Estratto -
==========
Roma, quando il rumore delle sconfitte sovrasta quello dei nemici

Nove passi falsi in ventuno partite di campionato: la sconfitta subita dopo la rimonta della Juventus allunga la striscia di k.o. e complica ulteriormente la situazione in classifica

Si era detto, poche settimane fa, che la partita largamente vinta a Bergamo avrebbe potuto – o meglio, dovuto – essere il match spartiacque della stagione della Roma, quello per intenderci che avrebbe segnato il tanto sospirato cambio di passo per inserirsi nella lotta per un posto nell’Europa nobile. L’exploit contro l’Atalanta rischia, invece, di essere solo la rondine che non fa primavera, visto che il termometro del campionato riporta un impietoso -6 dalla zona Europa League ed addirittura un -9 proprio dall’Atalanta quarta in graduatoria, che peraltro ha una gara in meno.

Il pirotecnico 3-4 dell’Olimpico, seguente al pareggio casalingo contro la Sampdoria ed al passo falso di San Siro contro il Milan, rappresenta la nona sconfitta in serie A su ventuno gare giocate dai giallorossi. Tassello per la varietà mancante nel pot-pourri di k.o. incassati nel torneo, perché accanto a sfide perse giocando bene, altre facendo scena muta, o figlie di una gestione arbitrale discutibile e di un’oggettiva emergenza in organico, mai era capitato in stagione un harakiri di tali proporzioni. Sette minuti, un vantaggio di 3-1 dilapidato, e tre punti nelle mani di un Allegri sornione che ha saputo pescare dalla panchina per ribaltare il risultato, ma ha soprattutto approfittato del crollo verticale di un avversario vittima delle proprie paure, che si è sciolto davanti alla prima difficoltà – il gol del 2-3 – senza riuscire a ricompattarsi. Sciupando, inoltre, la superiorità numerica degli ultimi dieci minuti ed il rigore del possibile 4-4, che ha lasciato nel silenzio un Olimpico che si è via via svuotato, senza un lamento, tra i pochissimi fischi e tanti interrogativi.
==========
Attività da svolgere -
(1) Elenca tutte le squadre di calcio che l'articolo sulla Roma nomina esplicitamente.
(2) Ripeti il passo dell'articolo sulla Roma che si apre con le parole contenenti "Nove passi falsi" e si chiude con "gara in meno.".

(Record della posizione del bersaglio)
==========
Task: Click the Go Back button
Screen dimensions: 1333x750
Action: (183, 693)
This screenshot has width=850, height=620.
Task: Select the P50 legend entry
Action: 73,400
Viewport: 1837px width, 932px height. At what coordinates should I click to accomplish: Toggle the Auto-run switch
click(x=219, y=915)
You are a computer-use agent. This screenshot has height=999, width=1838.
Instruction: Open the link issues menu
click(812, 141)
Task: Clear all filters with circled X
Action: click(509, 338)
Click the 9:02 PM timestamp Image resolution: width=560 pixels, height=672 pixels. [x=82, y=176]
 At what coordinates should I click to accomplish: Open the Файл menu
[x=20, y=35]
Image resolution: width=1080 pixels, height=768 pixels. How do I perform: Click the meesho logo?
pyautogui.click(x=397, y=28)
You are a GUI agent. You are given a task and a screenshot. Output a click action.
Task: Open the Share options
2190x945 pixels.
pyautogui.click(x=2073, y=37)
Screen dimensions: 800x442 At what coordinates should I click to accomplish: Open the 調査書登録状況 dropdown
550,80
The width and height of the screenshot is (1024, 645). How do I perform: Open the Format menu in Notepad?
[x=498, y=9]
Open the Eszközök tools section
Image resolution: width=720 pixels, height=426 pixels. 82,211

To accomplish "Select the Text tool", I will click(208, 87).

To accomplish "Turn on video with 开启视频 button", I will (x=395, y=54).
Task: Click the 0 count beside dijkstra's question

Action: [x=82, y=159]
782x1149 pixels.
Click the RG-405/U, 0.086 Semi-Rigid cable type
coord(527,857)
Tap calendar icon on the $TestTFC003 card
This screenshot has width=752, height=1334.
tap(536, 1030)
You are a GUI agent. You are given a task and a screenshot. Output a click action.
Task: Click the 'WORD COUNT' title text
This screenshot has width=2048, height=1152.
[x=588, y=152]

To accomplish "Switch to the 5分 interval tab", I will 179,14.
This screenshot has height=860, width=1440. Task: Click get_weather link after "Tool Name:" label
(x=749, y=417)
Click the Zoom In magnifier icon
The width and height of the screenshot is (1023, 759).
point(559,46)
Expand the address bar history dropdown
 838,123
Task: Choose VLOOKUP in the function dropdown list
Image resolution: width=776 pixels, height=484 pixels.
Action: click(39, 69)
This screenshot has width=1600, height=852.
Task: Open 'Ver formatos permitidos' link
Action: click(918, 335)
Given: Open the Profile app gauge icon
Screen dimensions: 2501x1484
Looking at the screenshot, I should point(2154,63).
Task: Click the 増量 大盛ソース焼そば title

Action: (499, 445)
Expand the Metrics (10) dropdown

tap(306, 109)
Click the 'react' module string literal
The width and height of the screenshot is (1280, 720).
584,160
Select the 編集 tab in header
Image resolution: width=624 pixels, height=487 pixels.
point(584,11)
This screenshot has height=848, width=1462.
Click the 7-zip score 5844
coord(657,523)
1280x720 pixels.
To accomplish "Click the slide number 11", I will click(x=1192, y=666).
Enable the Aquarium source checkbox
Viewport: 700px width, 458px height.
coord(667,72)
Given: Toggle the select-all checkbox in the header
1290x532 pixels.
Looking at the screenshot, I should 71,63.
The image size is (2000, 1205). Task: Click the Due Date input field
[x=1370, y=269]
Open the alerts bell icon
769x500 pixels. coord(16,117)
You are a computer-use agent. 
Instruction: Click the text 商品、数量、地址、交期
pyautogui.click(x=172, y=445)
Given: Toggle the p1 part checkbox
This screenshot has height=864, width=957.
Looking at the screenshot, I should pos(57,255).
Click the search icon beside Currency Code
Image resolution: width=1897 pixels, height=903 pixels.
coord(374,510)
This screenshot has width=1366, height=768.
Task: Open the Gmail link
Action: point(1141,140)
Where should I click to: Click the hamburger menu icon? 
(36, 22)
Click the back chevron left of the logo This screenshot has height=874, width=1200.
==========
Soluzioni svolte -
(1) Roma, Juventus, Atalanta, Sampdoria, Milan

(2)
Nove passi falsi in ventuno partite di campionato: la sconfitta subita dopo la rimonta della Juventus allunga la striscia di k.o. e complica ulteriormente la situazione in classifica

Si era detto, poche settimane fa, che la partita largamente vinta a Bergamo avrebbe potuto – o meglio, dovuto – essere il match spartiacque della stagione della Roma, quello per intenderci che avrebbe segnato il tanto sospirato cambio di passo per inserirsi nella lotta per un posto nell’Europa nobile. L’exploit contro l’Atalanta rischia, invece, di essere solo la rondine che non fa primavera, visto che il termometro del campionato riporta un impietoso -6 dalla zona Europa League ed addirittura un -9 proprio dall’Atalanta quarta in graduatoria, che peraltro ha una gara in meno.